YOUR TASK ▸
Set down exactly the lines from the one containing "How do I perform: Click заказать" through the last line of the data below, and no others.
━━ TASK INPUT
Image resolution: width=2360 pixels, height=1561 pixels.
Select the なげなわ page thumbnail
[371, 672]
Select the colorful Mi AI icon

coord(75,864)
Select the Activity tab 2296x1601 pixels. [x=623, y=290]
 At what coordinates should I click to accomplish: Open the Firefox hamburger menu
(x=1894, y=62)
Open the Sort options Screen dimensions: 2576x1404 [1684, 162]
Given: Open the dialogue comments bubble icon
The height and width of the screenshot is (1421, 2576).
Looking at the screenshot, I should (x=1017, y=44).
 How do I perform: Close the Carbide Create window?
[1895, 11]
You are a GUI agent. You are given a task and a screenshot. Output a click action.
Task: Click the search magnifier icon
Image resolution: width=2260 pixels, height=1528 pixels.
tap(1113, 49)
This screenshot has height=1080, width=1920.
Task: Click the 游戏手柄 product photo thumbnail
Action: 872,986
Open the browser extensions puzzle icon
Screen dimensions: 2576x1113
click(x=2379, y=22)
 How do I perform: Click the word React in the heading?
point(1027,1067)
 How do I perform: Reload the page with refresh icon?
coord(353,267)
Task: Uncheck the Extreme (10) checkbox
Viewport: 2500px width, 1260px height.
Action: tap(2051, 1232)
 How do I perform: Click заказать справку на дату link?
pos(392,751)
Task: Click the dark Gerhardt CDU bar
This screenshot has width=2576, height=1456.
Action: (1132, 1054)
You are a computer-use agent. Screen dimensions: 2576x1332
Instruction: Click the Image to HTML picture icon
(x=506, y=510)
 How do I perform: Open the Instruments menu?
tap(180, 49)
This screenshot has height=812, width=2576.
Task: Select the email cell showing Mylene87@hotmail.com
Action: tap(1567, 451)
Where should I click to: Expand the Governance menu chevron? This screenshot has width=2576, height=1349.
━━━━
SOLVED EXERCISE ▸
 How do I perform: Click заказать справку на дату link?
pos(392,751)
Task: Click the dark Gerhardt CDU bar
This screenshot has width=2576, height=1456.
Action: (1132, 1054)
You are a computer-use agent. Screen dimensions: 2576x1332
Instruction: Click the Image to HTML picture icon
(x=506, y=510)
 How do I perform: Open the Instruments menu?
tap(180, 49)
This screenshot has height=812, width=2576.
Task: Select the email cell showing Mylene87@hotmail.com
Action: tap(1567, 451)
Where should I click to: Expand the Governance menu chevron? This screenshot has width=2576, height=1349.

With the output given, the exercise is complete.